> _PROBLEM TO SOLVE_: Give the data below again exactly as written, but without the pictures.

> _RAW DATA_:
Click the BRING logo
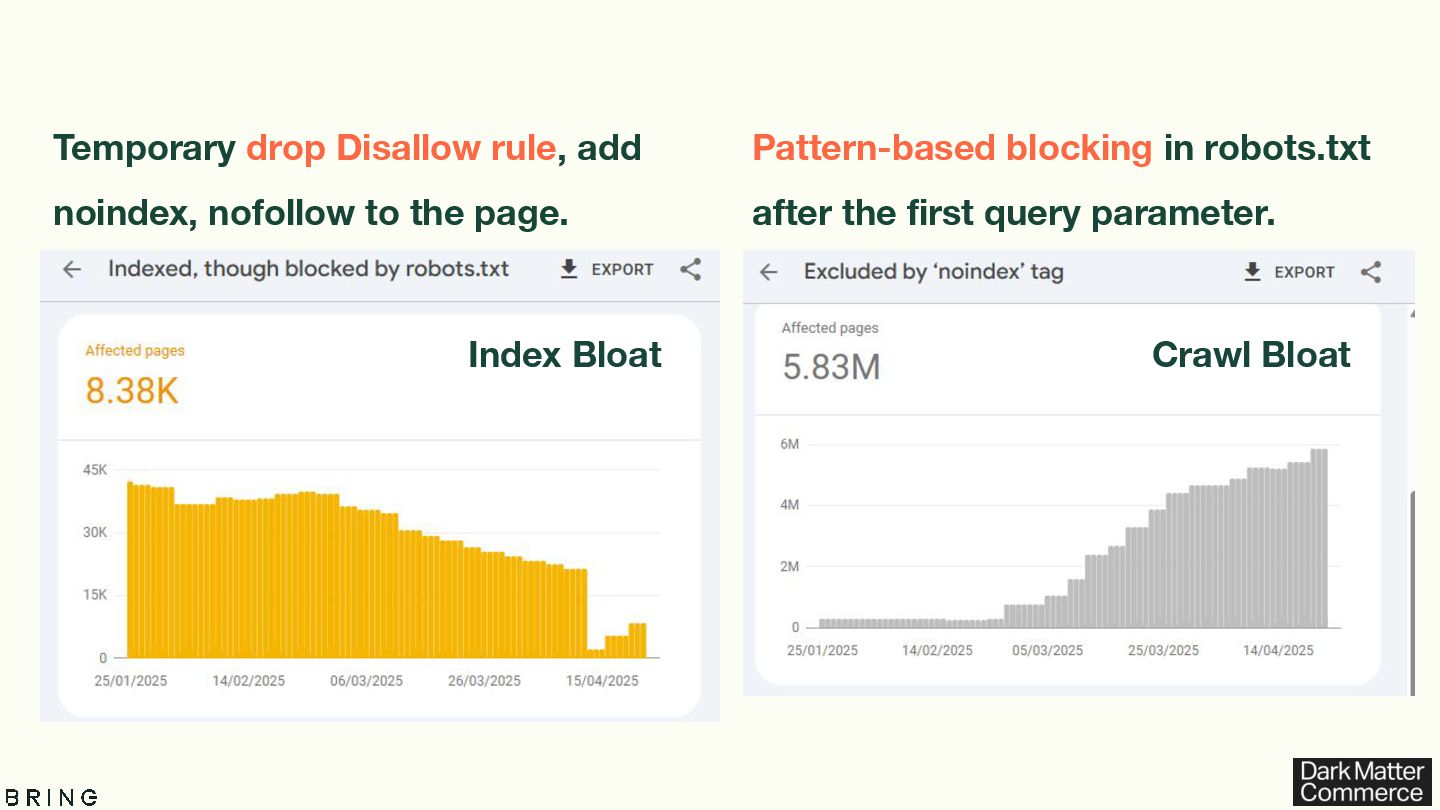The image size is (1440, 810). [51, 797]
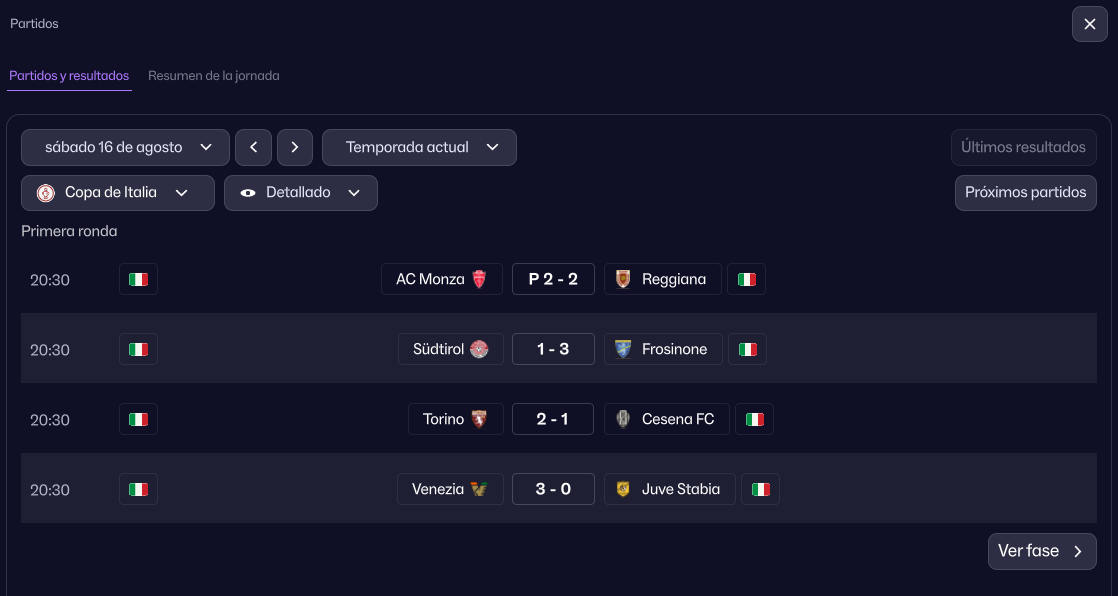1118x596 pixels.
Task: Expand the Copa de Italia competition dropdown
Action: (x=118, y=193)
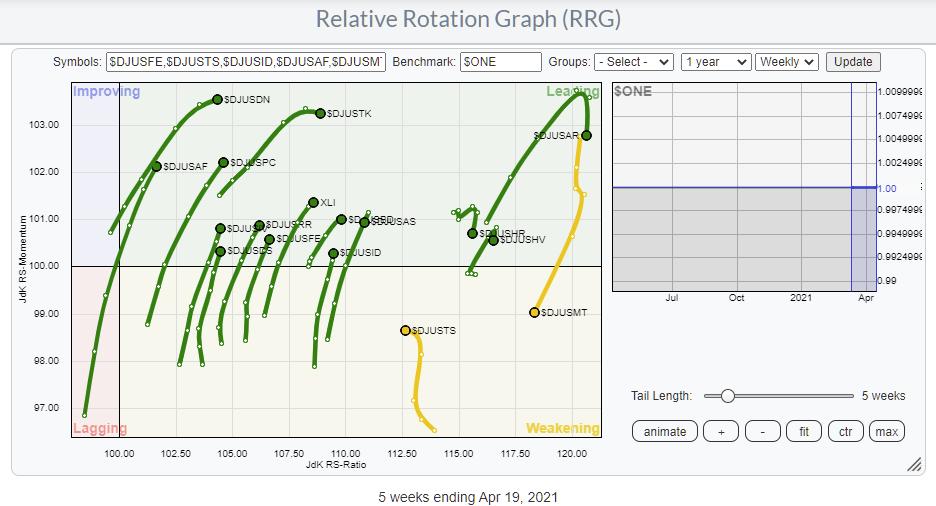
Task: Click the Update button
Action: pyautogui.click(x=853, y=61)
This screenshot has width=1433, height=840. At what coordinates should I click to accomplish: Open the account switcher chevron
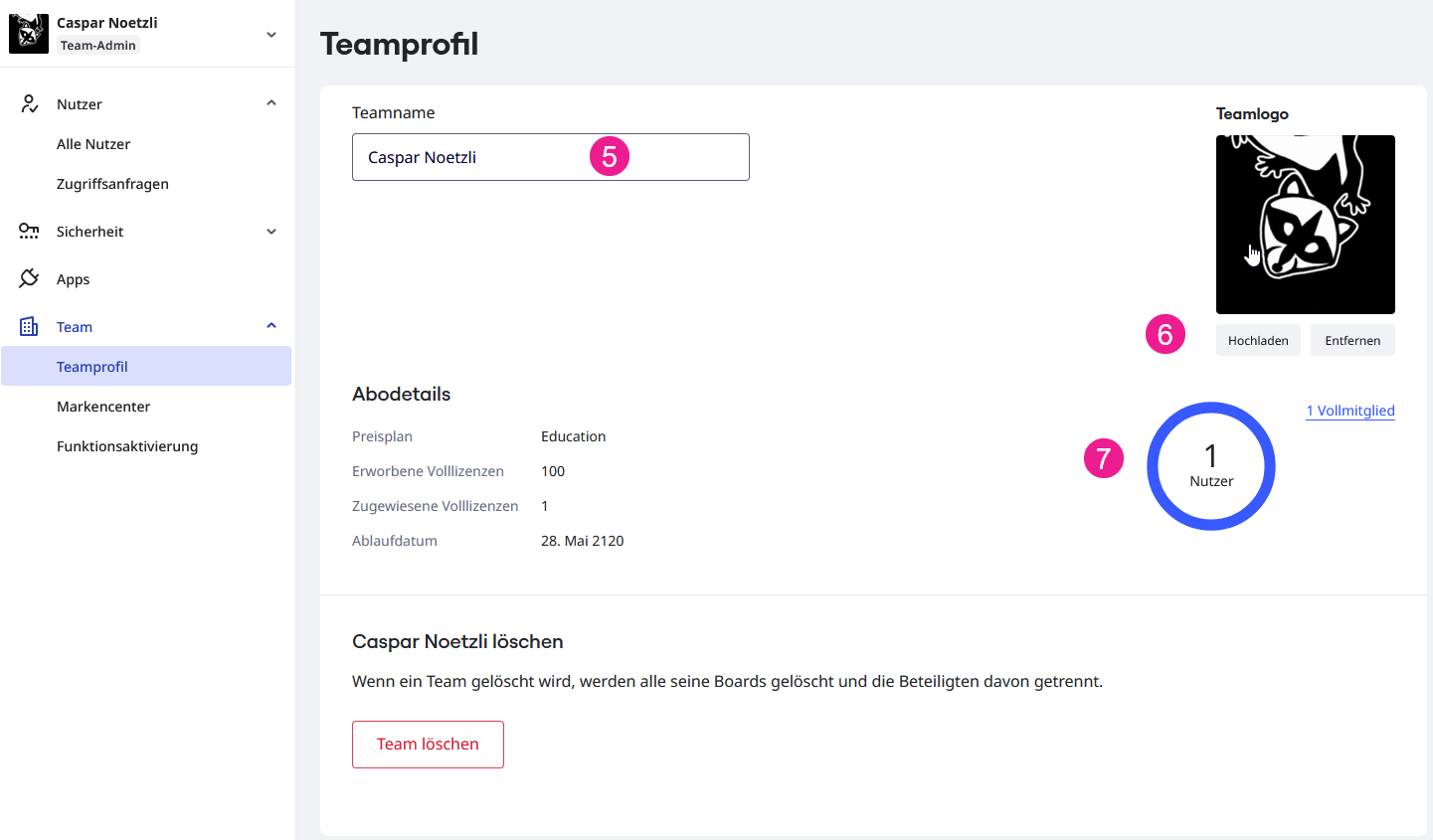click(x=271, y=35)
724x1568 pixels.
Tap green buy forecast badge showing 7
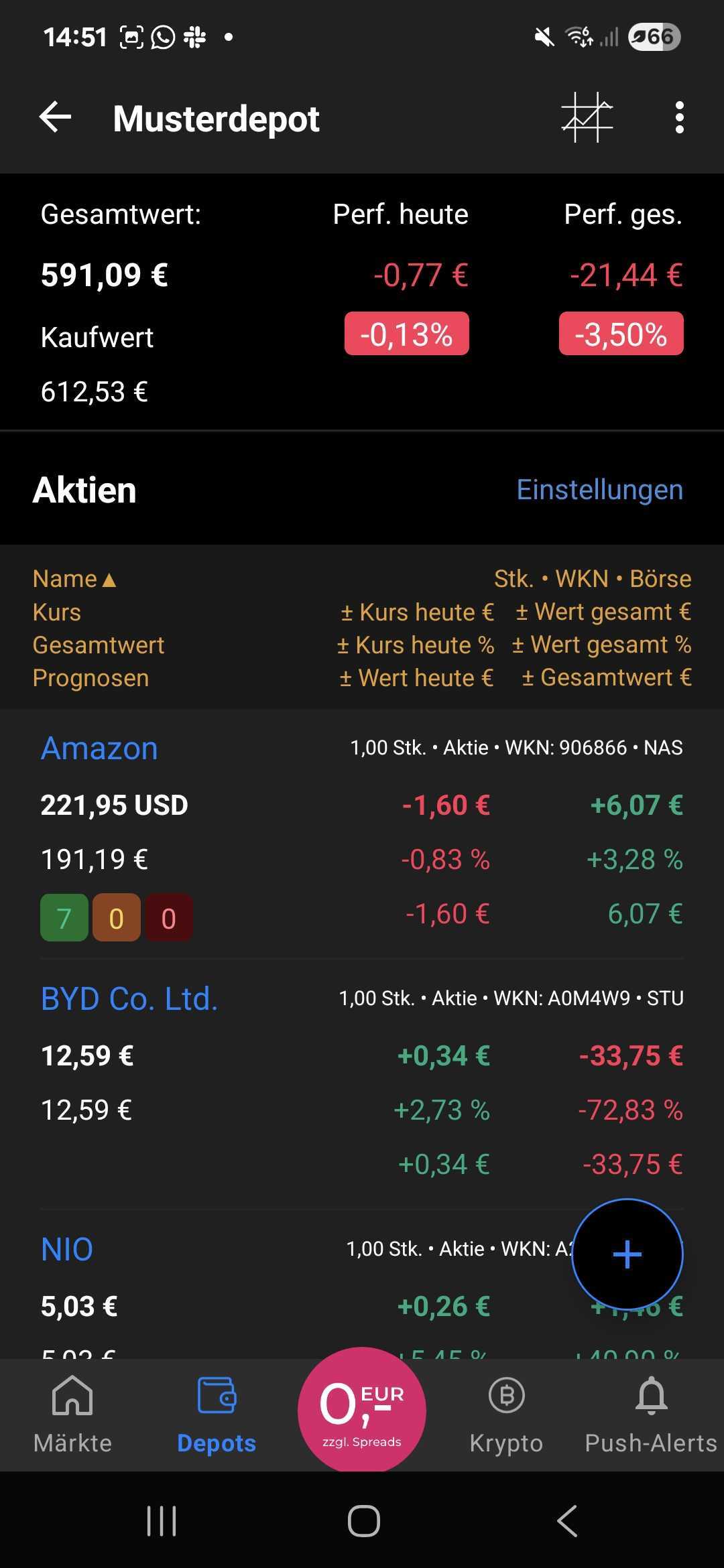pyautogui.click(x=64, y=918)
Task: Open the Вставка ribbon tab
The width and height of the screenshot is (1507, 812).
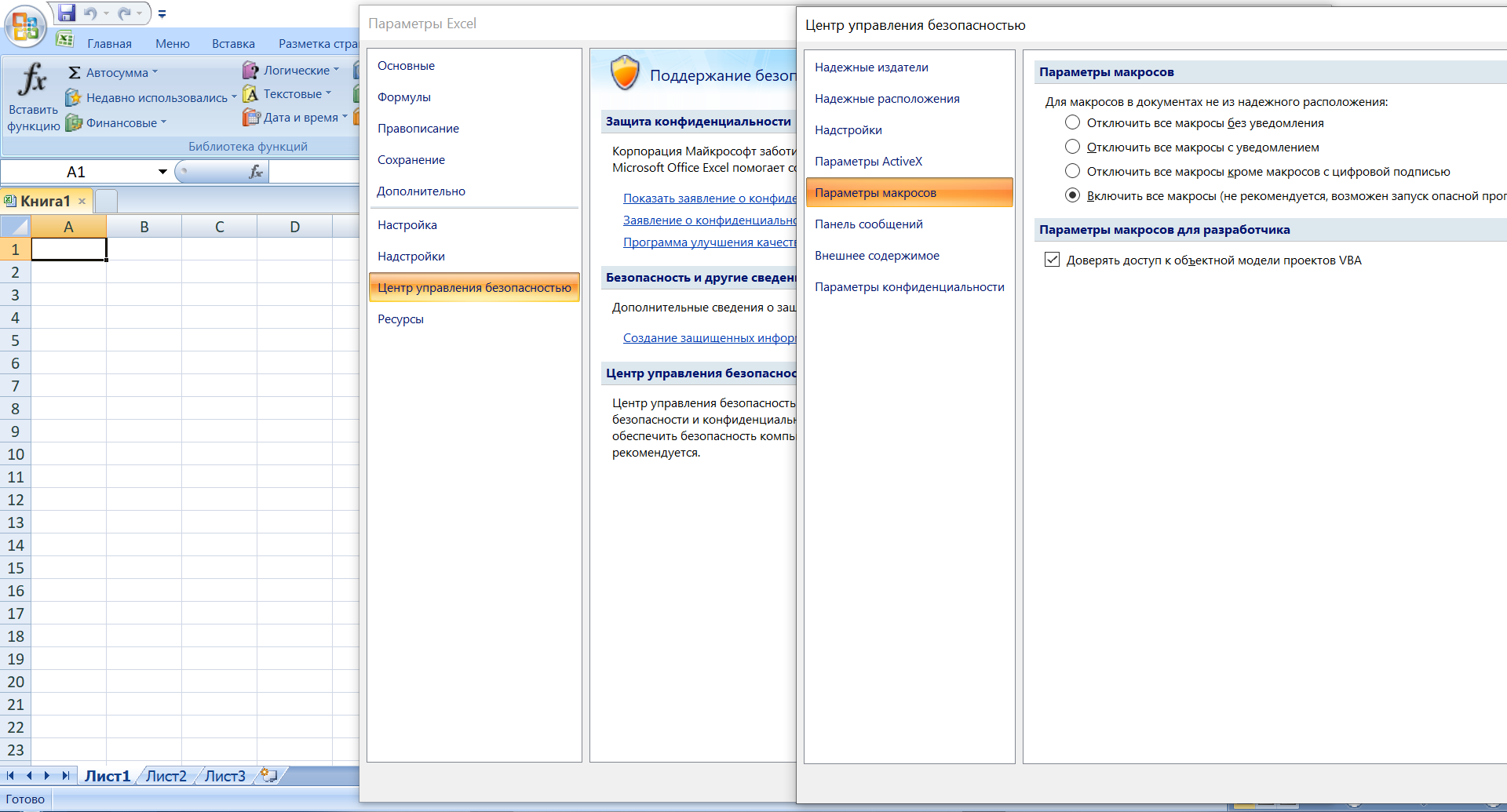Action: (x=233, y=44)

> _ANSWER BOX_:
Click the BRING logo
The image size is (1440, 810). [51, 797]
1118x596 pixels.
Task: Expand the Copa de Italia competition dropdown
Action: (x=118, y=193)
Task: Click the Update button
Action: pyautogui.click(x=853, y=61)
This screenshot has width=1433, height=840. At what coordinates should I click to accomplish: Open the account switcher chevron
click(x=271, y=35)
724x1568 pixels.
Tap green buy forecast badge showing 7
pyautogui.click(x=64, y=918)
Task: Open the Вставка ribbon tab
The width and height of the screenshot is (1507, 812).
Action: (x=233, y=44)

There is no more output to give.